◆ **Work instructions**
Here the requirement is to repeat every record exactly, in full.

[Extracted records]
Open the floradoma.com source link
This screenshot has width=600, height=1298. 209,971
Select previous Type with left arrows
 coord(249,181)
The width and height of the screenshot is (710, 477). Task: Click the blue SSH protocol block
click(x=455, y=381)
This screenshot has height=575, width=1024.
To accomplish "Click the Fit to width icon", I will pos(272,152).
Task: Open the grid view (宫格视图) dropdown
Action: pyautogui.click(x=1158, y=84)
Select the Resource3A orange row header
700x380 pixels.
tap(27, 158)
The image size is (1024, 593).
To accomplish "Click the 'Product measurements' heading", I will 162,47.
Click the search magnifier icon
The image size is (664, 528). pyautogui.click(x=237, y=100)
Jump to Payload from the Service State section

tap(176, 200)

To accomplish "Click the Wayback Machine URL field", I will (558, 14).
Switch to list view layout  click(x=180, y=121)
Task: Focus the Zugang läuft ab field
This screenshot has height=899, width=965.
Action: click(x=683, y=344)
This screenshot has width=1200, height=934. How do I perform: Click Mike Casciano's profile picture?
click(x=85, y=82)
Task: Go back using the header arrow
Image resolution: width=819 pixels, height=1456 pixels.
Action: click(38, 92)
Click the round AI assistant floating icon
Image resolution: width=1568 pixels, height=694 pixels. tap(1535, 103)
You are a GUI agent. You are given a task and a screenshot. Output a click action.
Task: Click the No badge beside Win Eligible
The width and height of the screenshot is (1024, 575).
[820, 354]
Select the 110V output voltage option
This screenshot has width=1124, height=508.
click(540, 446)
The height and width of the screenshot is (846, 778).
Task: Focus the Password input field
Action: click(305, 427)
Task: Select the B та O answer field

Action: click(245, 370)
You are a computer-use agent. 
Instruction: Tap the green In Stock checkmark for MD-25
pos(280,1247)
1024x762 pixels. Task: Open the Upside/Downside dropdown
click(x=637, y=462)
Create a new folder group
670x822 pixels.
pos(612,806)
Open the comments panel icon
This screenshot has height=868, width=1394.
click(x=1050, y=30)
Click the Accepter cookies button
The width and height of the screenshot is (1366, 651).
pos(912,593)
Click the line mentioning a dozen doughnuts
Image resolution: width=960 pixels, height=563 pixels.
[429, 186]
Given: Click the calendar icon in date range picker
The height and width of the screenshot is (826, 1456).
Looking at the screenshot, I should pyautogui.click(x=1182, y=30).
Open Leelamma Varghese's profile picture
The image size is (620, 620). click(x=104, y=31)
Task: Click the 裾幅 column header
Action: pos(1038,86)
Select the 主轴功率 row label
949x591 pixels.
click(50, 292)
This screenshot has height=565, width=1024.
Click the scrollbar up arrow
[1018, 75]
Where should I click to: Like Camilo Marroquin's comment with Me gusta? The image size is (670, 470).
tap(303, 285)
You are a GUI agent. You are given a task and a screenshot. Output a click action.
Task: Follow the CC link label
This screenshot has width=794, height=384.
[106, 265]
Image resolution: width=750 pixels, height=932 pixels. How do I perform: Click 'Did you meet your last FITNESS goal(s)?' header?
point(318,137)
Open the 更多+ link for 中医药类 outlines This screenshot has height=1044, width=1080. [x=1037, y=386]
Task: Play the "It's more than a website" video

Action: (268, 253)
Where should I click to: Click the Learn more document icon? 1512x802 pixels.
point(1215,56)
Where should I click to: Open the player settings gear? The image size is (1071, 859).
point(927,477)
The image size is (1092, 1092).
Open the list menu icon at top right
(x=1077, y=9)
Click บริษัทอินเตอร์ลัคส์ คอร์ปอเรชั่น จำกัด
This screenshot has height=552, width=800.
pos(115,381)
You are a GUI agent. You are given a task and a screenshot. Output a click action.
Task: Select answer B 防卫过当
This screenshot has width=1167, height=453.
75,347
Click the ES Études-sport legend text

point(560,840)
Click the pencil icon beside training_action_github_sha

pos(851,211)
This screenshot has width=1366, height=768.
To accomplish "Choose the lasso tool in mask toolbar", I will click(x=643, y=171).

◆ **Exercise answer**
Open the floradoma.com source link
This screenshot has width=600, height=1298. 209,971
Select previous Type with left arrows
 coord(249,181)
The width and height of the screenshot is (710, 477). Task: Click the blue SSH protocol block
click(x=455, y=381)
This screenshot has height=575, width=1024.
To accomplish "Click the Fit to width icon", I will pos(272,152).
Task: Open the grid view (宫格视图) dropdown
Action: pyautogui.click(x=1158, y=84)
Select the Resource3A orange row header
700x380 pixels.
tap(27, 158)
The image size is (1024, 593).
To accomplish "Click the 'Product measurements' heading", I will 162,47.
Click the search magnifier icon
The image size is (664, 528). pyautogui.click(x=237, y=100)
Jump to Payload from the Service State section

tap(176, 200)

To accomplish "Click the Wayback Machine URL field", I will (558, 14).
Switch to list view layout  click(x=180, y=121)
Task: Focus the Zugang läuft ab field
This screenshot has height=899, width=965.
Action: click(x=683, y=344)
This screenshot has width=1200, height=934. How do I perform: Click Mike Casciano's profile picture?
click(x=85, y=82)
Task: Go back using the header arrow
Image resolution: width=819 pixels, height=1456 pixels.
Action: click(38, 92)
Click the round AI assistant floating icon
Image resolution: width=1568 pixels, height=694 pixels. tap(1535, 103)
You are a GUI agent. You are given a task and a screenshot. Output a click action.
Task: Click the No badge beside Win Eligible
The width and height of the screenshot is (1024, 575).
[820, 354]
Select the 110V output voltage option
This screenshot has width=1124, height=508.
click(540, 446)
The height and width of the screenshot is (846, 778).
Task: Focus the Password input field
Action: click(305, 427)
Task: Select the B та O answer field

Action: click(245, 370)
You are a computer-use agent. 
Instruction: Tap the green In Stock checkmark for MD-25
pos(280,1247)
1024x762 pixels. Task: Open the Upside/Downside dropdown
click(x=637, y=462)
Create a new folder group
670x822 pixels.
pos(612,806)
Open the comments panel icon
This screenshot has height=868, width=1394.
click(x=1050, y=30)
Click the Accepter cookies button
The width and height of the screenshot is (1366, 651).
pos(912,593)
Click the line mentioning a dozen doughnuts
Image resolution: width=960 pixels, height=563 pixels.
[429, 186]
Given: Click the calendar icon in date range picker
The height and width of the screenshot is (826, 1456).
Looking at the screenshot, I should pyautogui.click(x=1182, y=30).
Open Leelamma Varghese's profile picture
The image size is (620, 620). click(x=104, y=31)
Task: Click the 裾幅 column header
Action: pos(1038,86)
Select the 主轴功率 row label
949x591 pixels.
click(50, 292)
This screenshot has height=565, width=1024.
Click the scrollbar up arrow
[1018, 75]
Where should I click to: Like Camilo Marroquin's comment with Me gusta? The image size is (670, 470).
tap(303, 285)
You are a GUI agent. You are given a task and a screenshot. Output a click action.
Task: Follow the CC link label
This screenshot has width=794, height=384.
[106, 265]
Image resolution: width=750 pixels, height=932 pixels. How do I perform: Click 'Did you meet your last FITNESS goal(s)?' header?
point(318,137)
Open the 更多+ link for 中医药类 outlines This screenshot has height=1044, width=1080. [x=1037, y=386]
Task: Play the "It's more than a website" video

Action: (268, 253)
Where should I click to: Click the Learn more document icon? 1512x802 pixels.
point(1215,56)
Where should I click to: Open the player settings gear? The image size is (1071, 859).
point(927,477)
The image size is (1092, 1092).
Open the list menu icon at top right
(x=1077, y=9)
Click บริษัทอินเตอร์ลัคส์ คอร์ปอเรชั่น จำกัด
This screenshot has height=552, width=800.
pos(115,381)
You are a GUI agent. You are given a task and a screenshot. Output a click action.
Task: Select answer B 防卫过当
This screenshot has width=1167, height=453.
75,347
Click the ES Études-sport legend text

point(560,840)
Click the pencil icon beside training_action_github_sha

pos(851,211)
This screenshot has width=1366, height=768.
To accomplish "Choose the lasso tool in mask toolbar", I will click(x=643, y=171).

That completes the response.